(Document and screenshot pointing records)
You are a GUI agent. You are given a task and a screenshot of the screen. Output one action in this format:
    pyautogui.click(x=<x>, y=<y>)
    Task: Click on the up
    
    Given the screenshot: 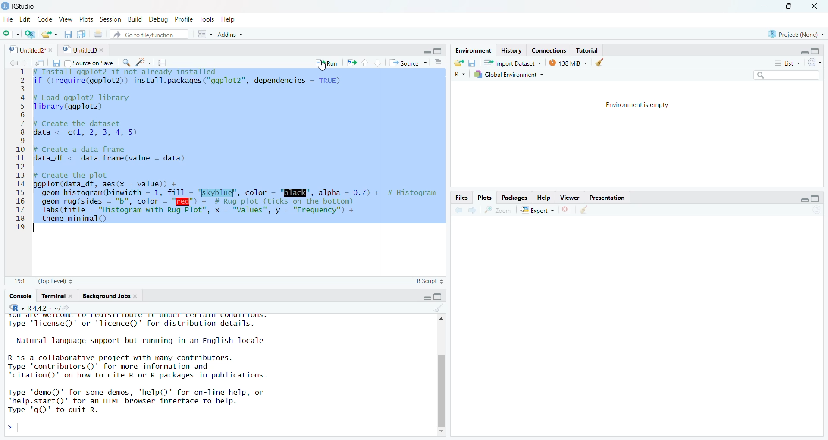 What is the action you would take?
    pyautogui.click(x=366, y=63)
    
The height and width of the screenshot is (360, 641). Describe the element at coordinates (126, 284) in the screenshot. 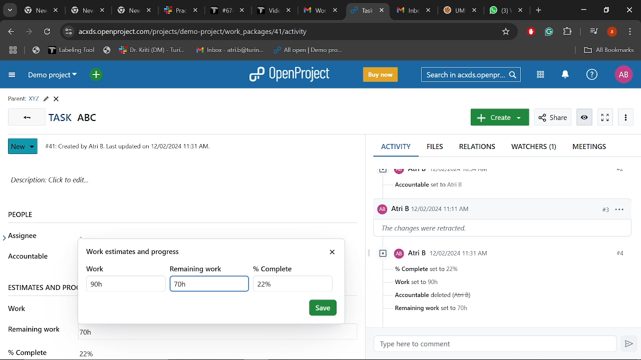

I see `TOtal work` at that location.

AIM:
Switch "coordinates" to "position" in the stretch from the line containing "The height and" through the end of the records, changing nothing else. Leave the pictures out of your answer.

EXERCISE ANSWER:
The height and width of the screenshot is (360, 641). Describe the element at position (126, 284) in the screenshot. 

I see `TOtal work` at that location.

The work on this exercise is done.